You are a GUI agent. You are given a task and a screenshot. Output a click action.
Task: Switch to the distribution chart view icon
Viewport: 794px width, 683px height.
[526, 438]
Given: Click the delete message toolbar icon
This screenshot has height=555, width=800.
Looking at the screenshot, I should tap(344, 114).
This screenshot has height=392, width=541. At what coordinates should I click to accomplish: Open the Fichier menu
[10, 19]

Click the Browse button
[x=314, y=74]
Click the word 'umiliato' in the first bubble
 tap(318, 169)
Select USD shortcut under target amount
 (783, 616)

* * *

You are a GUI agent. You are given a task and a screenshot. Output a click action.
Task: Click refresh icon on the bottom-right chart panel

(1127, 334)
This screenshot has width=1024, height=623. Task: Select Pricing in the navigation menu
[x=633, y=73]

- **What the task requires**: Pull out every line of the records above that contains the word "chart", and copy each one in full.

- **Response below**:
Task: Switch to the distribution chart view icon
Task: Click refresh icon on the bottom-right chart panel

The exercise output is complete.